The morning of April 20th, midnight, all around the United States, various supporters of Invisible Children participated in the awaited KONY 2012 campaign. The goal was to cover cities in “red”, to bring awareness to the malicious crimes conducted by Kony in Uganda, which included child abductions and killings of civilians. By the looks of various Invisible Children Facebook updates it looks like the campaign was a great success all over the United States. Banners, posters, and even billboards were put up everywhere making the notorious Kony indeed famous. But what happened to UCR?

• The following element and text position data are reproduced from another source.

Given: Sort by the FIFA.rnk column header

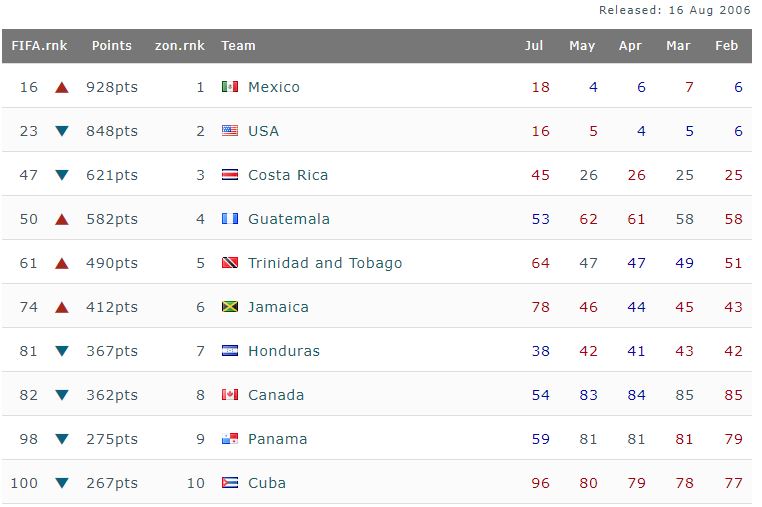Looking at the screenshot, I should pyautogui.click(x=39, y=46).
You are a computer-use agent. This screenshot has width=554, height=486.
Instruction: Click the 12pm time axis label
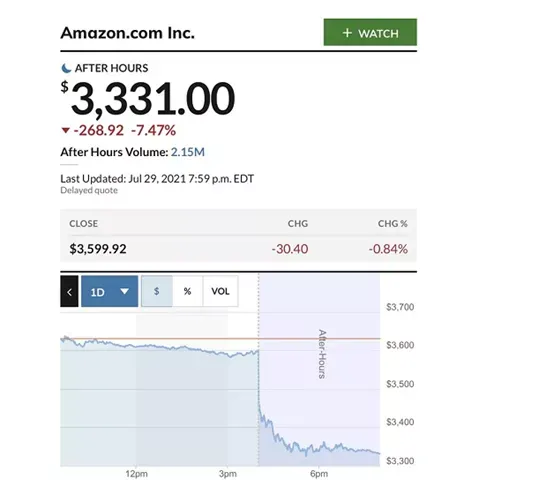pyautogui.click(x=136, y=474)
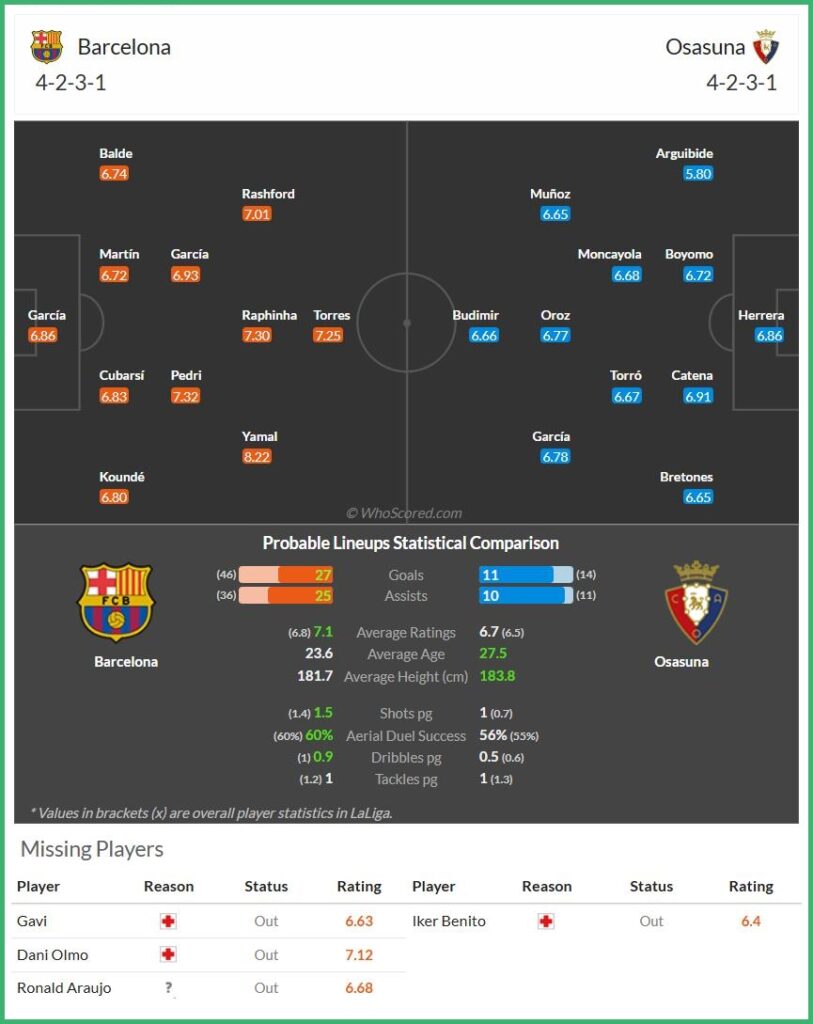This screenshot has height=1024, width=813.
Task: Open the Dani Olmo link in Missing Players
Action: coord(52,955)
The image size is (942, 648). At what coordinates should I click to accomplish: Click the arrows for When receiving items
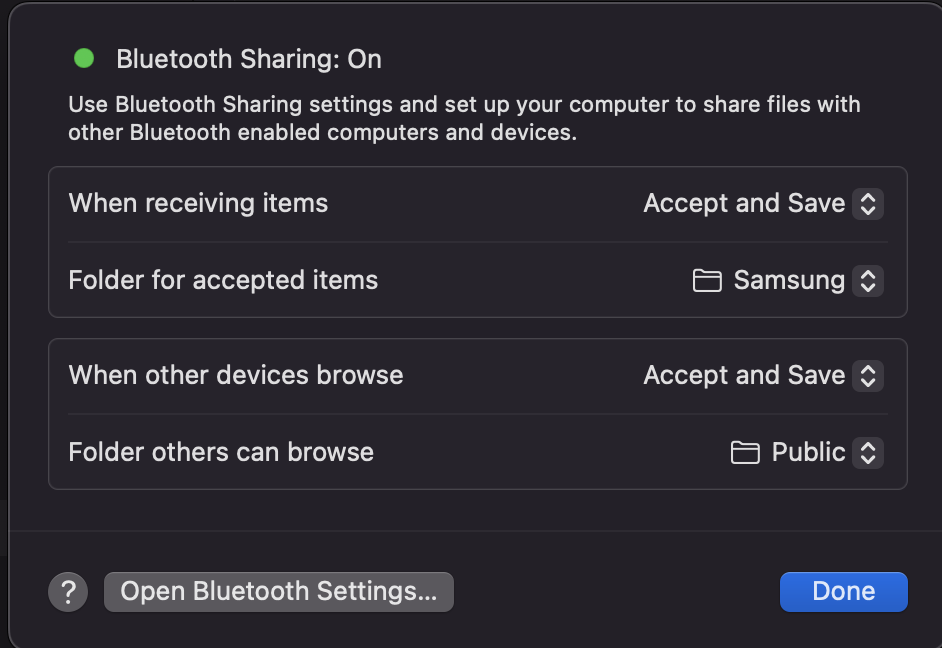(x=868, y=204)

The event was in fact planned by a group of UCR students. Various students were planning to cover the night at UCR, however, without further action the event had to be canceled. Through Facebook as the means of organizing the event about 300 students said they were going to attend the event. Clearly this was not going to be the case, in fact, approximately 25 students were the few that were serious about covering the night at UCR. However, the university noticed 300 students had R.S.V.P’d and took immediate action in regards to canceling the event and allowing no further action with a day away from the actual night. As the organizer of the event, I had to one day cancel the event and throw away posters that had been made already.
Because of various university rules we must abide too as students there was no further action allowed. Was this really fair? Leopoldo Torres, a current UCR student, had this to say in response to the way we were shut down: “I think the way the dean of students went about telling us what to do was unfair. She told us at the last minute, and threatened the students with fines. If given enough time, I am sure that many students would have gone the length to ensure the posters were school legal. She shut us down and most importantly, she shut off the voices of hundreds of students who were trying to make a difference for children who need help.” Perhaps if we had been informed a few weeks prior this would not have been so drastic. Various students had their posters set and ready and were excited to be part of such a great cause; however, with just a few hours for the night to begin we were all shut down.
As students we understand that we are controlled by a set of rules, however, notice weeks ahead of the event should had been given instead of the night before. The Invisible Children Club at UCR is still taking action by screening the KONY 2012 video May 1st from 7-10 pm in room MSE 116. We somehow have to do our part right? And although we were not allowed to take part in Cover the Night, awareness is still being brought upon our community.